_ACTION ITEM_. Lift out each line of the data that holds "upload".
(Beginning of SUPPLIED INFORMATION)
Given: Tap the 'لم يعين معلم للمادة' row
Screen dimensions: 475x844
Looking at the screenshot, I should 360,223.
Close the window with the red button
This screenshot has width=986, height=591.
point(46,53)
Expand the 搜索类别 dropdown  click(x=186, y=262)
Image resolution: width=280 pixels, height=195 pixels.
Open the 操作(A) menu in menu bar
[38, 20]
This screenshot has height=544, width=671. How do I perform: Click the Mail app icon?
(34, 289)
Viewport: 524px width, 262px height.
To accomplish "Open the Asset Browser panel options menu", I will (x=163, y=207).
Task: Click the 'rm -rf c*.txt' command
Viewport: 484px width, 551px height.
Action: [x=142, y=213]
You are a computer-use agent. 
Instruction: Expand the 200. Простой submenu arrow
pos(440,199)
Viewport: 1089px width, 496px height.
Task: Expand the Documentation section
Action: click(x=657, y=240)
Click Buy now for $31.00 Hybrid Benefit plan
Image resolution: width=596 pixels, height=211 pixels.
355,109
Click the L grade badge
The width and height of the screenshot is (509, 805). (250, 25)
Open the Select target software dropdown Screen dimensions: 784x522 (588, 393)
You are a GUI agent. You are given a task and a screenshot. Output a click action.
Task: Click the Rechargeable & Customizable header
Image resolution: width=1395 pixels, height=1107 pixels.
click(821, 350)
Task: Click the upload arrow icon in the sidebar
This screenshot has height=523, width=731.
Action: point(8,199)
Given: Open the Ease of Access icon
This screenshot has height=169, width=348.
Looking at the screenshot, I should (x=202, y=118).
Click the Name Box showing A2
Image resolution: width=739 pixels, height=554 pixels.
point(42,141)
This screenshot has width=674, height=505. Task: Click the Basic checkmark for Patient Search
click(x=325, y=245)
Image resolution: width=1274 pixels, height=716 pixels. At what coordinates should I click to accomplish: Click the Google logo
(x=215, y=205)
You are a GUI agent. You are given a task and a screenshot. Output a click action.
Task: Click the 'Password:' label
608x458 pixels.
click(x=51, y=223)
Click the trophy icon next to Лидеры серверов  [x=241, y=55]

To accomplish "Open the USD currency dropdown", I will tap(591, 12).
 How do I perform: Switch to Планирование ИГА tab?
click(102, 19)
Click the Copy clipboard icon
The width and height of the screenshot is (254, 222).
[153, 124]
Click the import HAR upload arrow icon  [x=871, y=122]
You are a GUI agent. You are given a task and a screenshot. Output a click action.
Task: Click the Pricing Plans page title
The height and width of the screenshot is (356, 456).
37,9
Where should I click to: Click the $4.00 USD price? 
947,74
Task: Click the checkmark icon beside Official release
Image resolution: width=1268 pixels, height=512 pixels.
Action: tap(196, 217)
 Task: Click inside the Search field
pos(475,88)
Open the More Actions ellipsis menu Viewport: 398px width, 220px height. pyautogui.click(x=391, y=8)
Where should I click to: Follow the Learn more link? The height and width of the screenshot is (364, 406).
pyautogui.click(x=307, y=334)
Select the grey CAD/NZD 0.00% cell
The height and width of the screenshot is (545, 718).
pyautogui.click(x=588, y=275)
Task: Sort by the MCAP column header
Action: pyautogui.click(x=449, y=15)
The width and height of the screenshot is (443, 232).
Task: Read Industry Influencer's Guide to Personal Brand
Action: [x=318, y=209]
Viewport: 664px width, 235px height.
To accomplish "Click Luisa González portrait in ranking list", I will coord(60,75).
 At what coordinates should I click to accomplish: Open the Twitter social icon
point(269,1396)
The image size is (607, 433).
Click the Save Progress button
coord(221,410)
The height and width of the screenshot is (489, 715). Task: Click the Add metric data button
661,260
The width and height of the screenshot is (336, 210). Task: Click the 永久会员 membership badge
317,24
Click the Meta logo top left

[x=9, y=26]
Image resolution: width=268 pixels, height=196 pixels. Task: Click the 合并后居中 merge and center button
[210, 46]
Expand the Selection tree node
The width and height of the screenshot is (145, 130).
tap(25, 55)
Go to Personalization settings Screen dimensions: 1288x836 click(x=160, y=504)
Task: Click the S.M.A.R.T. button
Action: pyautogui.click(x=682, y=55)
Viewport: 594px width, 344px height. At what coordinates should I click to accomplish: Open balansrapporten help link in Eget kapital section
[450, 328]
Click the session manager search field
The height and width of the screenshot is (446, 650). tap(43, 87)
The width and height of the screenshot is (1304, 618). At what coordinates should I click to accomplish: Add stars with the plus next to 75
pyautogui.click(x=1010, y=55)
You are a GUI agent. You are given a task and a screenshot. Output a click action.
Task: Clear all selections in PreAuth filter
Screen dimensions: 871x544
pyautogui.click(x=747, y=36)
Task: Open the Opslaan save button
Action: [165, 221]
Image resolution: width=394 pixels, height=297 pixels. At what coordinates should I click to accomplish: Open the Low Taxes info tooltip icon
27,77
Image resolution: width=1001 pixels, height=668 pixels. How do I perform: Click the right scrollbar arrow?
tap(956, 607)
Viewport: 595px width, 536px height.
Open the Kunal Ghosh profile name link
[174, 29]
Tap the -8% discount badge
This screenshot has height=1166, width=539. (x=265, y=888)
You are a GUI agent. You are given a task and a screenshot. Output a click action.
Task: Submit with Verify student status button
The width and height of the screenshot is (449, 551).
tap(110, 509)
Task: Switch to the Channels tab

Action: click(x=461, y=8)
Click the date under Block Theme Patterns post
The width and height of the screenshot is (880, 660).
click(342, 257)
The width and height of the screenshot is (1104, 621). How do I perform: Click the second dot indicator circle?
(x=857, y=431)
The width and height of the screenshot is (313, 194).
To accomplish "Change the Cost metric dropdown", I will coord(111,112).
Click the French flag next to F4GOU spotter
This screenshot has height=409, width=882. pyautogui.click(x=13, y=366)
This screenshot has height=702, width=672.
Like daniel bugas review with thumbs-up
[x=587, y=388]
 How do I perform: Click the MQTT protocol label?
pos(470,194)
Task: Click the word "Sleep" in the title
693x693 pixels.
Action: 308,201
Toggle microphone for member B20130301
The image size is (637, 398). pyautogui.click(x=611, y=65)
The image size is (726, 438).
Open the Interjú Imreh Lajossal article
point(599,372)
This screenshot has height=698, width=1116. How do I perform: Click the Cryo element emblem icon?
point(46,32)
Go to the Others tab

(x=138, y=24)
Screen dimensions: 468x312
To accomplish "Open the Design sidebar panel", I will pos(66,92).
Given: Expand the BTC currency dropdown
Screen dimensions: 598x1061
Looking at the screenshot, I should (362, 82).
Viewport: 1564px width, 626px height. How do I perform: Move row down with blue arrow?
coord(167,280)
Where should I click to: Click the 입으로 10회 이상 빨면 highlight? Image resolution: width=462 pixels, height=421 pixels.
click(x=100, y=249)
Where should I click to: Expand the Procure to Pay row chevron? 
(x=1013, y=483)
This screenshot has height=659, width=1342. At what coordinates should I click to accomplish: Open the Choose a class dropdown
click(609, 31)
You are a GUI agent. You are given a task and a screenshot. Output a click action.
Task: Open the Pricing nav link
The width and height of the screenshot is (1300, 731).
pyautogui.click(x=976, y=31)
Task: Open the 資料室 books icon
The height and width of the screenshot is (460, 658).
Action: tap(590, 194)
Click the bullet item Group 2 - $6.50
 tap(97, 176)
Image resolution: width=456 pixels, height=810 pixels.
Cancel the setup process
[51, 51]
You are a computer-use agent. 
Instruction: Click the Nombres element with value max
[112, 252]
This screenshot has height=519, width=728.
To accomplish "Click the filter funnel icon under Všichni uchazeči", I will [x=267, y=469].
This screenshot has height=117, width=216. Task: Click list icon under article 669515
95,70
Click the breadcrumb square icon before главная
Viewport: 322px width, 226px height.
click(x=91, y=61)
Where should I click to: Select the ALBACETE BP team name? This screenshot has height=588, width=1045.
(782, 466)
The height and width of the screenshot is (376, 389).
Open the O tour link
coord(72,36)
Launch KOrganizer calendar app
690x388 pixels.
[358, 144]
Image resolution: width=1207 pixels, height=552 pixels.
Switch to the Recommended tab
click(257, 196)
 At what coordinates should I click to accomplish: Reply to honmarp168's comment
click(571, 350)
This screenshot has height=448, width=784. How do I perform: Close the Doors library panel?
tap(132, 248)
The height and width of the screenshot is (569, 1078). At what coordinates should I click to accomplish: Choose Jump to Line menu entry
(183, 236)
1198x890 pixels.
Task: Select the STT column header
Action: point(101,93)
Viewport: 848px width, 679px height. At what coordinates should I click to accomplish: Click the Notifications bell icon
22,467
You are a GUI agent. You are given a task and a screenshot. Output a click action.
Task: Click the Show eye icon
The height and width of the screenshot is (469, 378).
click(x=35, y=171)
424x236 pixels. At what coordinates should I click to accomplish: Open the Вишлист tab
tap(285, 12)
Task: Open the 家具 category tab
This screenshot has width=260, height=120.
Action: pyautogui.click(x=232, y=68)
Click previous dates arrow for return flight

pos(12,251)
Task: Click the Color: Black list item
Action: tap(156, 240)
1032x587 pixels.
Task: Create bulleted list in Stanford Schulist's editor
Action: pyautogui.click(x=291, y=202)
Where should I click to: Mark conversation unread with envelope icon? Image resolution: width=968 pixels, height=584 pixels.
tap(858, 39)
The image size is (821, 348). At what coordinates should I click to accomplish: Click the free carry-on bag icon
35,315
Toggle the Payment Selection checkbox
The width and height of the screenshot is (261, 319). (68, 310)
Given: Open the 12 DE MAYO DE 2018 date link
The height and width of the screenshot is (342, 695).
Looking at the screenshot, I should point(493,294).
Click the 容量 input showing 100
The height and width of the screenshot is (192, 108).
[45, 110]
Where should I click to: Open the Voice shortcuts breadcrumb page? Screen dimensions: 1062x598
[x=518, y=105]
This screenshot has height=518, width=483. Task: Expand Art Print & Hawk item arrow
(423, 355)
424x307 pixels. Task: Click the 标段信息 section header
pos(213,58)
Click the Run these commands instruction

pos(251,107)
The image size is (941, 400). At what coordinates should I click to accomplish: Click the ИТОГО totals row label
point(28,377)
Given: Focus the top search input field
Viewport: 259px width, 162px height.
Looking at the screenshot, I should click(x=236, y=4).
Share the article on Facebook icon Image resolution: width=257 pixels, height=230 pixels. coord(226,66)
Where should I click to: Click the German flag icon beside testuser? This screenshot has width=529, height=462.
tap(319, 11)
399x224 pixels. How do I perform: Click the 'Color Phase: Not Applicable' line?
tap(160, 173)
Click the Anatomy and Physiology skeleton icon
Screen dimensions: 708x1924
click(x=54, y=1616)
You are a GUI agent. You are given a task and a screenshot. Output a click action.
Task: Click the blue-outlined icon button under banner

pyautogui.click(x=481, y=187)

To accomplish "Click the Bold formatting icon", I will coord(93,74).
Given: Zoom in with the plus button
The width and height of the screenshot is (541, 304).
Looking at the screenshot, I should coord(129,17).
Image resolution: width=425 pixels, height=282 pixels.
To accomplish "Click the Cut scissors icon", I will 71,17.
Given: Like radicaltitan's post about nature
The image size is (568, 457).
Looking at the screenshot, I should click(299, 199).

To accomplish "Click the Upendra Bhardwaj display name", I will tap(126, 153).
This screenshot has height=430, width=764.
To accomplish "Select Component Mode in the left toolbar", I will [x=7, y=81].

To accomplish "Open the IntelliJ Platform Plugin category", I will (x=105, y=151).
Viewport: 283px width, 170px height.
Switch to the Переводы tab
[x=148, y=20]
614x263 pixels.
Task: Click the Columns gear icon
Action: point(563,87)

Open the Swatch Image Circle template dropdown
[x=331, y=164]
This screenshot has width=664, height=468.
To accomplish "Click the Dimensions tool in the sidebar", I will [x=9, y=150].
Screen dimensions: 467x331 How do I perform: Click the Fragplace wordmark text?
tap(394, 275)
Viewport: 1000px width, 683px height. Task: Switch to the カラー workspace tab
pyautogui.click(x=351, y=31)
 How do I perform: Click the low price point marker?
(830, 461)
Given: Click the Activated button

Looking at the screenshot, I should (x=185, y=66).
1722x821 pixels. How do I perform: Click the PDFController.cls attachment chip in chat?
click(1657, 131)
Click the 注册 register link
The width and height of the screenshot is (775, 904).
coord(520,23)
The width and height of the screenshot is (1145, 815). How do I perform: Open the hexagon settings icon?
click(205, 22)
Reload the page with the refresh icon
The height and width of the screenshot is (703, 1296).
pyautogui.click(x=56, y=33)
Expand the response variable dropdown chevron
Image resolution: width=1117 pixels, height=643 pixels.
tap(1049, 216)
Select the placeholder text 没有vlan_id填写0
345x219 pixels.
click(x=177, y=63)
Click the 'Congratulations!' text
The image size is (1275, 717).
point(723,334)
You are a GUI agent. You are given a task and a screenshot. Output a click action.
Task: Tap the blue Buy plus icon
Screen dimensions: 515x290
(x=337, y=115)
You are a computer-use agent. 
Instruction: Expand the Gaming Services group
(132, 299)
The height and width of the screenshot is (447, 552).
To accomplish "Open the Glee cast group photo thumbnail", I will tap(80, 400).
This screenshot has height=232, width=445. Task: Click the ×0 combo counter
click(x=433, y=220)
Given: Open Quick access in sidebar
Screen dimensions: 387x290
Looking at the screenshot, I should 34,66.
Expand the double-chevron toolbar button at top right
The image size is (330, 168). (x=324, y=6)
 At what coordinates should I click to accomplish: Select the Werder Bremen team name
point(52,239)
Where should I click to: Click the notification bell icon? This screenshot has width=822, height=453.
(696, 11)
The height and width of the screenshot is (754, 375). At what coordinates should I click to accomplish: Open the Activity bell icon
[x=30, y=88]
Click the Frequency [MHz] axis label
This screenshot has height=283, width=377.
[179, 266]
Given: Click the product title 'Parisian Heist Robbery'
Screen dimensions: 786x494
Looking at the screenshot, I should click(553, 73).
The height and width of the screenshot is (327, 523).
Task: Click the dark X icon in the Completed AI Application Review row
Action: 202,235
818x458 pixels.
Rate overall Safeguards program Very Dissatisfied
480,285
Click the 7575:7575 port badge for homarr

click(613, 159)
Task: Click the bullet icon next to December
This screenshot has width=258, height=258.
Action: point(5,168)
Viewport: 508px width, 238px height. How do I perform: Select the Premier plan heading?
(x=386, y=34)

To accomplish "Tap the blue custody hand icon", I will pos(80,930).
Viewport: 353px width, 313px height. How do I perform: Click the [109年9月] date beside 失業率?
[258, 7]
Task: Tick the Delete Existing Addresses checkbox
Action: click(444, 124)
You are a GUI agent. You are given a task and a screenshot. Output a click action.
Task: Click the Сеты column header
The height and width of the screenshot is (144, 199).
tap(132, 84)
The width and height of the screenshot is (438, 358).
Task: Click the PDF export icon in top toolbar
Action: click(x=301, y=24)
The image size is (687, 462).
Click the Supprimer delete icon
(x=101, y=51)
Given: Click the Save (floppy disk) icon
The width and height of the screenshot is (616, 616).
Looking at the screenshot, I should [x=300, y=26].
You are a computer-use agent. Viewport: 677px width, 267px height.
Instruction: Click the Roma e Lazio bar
(End of SUPPLIED INFORMATION)
_OUTPUT BELOW_.
Task: Click the upload arrow icon in the sidebar
Click the import HAR upload arrow icon  [x=871, y=122]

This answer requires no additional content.